Top of MATERIAL SUPPLIED

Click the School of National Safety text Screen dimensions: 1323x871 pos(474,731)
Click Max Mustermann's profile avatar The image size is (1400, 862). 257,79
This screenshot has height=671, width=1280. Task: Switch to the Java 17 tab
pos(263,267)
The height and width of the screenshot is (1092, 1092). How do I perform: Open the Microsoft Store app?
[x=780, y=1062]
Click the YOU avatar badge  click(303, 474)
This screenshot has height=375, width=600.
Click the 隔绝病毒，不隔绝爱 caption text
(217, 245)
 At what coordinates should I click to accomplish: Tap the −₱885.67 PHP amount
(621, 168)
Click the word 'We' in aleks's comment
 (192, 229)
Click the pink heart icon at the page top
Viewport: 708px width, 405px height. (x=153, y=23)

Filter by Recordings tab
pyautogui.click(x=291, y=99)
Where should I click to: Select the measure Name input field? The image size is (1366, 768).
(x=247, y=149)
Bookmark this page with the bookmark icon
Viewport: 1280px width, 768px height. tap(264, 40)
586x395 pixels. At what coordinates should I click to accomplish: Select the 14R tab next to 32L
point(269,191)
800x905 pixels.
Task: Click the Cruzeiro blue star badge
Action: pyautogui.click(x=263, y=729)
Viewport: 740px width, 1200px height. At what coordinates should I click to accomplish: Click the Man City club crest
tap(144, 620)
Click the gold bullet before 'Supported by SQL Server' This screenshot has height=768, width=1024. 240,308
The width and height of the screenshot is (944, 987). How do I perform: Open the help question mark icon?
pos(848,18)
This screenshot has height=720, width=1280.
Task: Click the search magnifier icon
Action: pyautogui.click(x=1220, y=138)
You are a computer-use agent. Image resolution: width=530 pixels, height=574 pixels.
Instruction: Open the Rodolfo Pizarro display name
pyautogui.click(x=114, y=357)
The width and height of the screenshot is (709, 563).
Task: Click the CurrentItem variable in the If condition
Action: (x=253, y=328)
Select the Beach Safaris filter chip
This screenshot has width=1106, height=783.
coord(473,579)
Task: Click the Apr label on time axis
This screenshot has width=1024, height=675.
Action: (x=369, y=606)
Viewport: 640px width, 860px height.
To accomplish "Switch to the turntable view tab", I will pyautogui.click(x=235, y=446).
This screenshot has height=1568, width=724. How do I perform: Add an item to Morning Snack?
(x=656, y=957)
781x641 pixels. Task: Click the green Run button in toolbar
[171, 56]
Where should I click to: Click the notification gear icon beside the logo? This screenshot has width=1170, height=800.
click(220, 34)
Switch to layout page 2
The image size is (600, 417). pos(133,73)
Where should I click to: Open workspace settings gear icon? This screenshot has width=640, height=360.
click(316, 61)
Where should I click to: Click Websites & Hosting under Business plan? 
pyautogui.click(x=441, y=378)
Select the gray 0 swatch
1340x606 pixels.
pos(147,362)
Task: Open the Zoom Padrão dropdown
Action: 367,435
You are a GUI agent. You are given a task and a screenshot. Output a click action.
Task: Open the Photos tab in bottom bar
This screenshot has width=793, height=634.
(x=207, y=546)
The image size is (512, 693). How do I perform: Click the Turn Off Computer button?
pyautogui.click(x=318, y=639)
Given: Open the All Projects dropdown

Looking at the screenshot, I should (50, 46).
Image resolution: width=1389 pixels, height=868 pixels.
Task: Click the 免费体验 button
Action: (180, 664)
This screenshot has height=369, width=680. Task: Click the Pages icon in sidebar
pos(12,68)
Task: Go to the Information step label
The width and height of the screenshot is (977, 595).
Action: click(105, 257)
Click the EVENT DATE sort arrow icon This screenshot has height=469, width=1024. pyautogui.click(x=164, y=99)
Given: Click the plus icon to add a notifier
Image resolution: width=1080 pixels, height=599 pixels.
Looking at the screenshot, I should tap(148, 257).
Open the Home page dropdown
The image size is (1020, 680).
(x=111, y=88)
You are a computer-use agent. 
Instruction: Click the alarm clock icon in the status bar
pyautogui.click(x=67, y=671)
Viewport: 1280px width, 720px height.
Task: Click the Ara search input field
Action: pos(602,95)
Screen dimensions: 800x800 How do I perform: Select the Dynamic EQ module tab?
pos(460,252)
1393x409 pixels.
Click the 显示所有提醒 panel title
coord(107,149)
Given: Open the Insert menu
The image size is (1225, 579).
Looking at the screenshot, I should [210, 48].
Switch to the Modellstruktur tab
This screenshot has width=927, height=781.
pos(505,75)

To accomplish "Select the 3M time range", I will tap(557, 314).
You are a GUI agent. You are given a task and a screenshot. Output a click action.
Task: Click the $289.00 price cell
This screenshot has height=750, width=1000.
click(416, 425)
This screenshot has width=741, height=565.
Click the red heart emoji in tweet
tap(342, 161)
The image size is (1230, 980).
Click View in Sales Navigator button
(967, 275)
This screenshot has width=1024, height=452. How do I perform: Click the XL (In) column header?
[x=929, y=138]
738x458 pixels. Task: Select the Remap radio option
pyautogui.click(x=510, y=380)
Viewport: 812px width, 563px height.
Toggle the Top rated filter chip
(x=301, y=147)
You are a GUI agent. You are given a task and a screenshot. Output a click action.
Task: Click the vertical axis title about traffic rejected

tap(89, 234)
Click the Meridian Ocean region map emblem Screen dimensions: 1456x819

Bottom of MATERIAL SUPPLIED

→ **TASK**
Please make your reply exactly the lines from the one containing "This screenshot has width=1024, height=452." through the end of the entries above, and nothing more.

→ **RESPONSE TO THIS EXERCISE**
This screenshot has width=1024, height=452. How do I perform: Click the XL (In) column header?
[x=929, y=138]
738x458 pixels. Task: Select the Remap radio option
pyautogui.click(x=510, y=380)
Viewport: 812px width, 563px height.
Toggle the Top rated filter chip
(x=301, y=147)
You are a GUI agent. You are given a task and a screenshot. Output a click action.
Task: Click the vertical axis title about traffic rejected

tap(89, 234)
Click the Meridian Ocean region map emblem Screen dimensions: 1456x819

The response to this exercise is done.